* TRY IT *
Retype the lines from the one containing "The height and" through the last line of the entries below, exactly and in full, omitting every image.

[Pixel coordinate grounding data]
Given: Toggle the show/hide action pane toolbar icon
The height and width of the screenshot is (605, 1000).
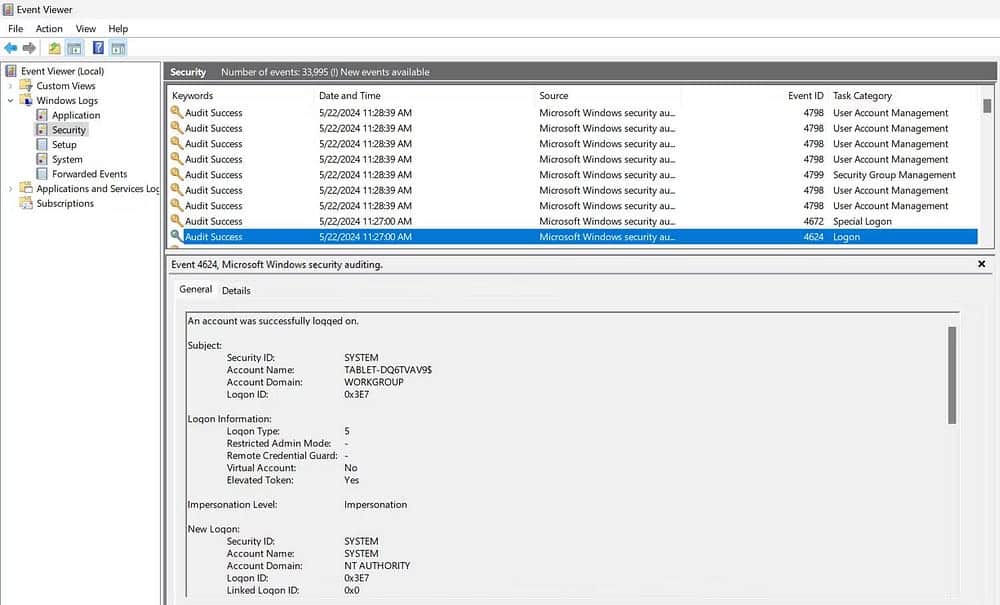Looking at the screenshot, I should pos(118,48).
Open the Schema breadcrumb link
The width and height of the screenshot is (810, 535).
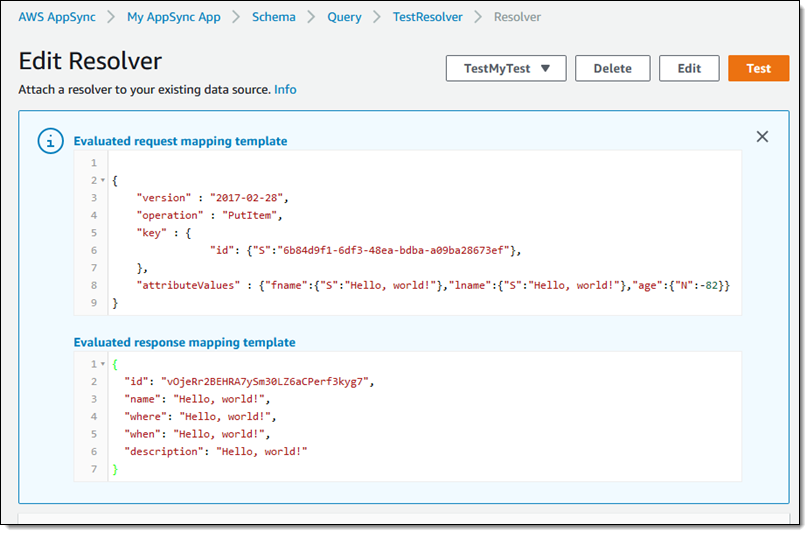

* SOLUTION TO THE PROBLEM *
The height and width of the screenshot is (605, 1000).
Looking at the screenshot, I should pos(118,48).
Open the Schema breadcrumb link
The width and height of the screenshot is (810, 535).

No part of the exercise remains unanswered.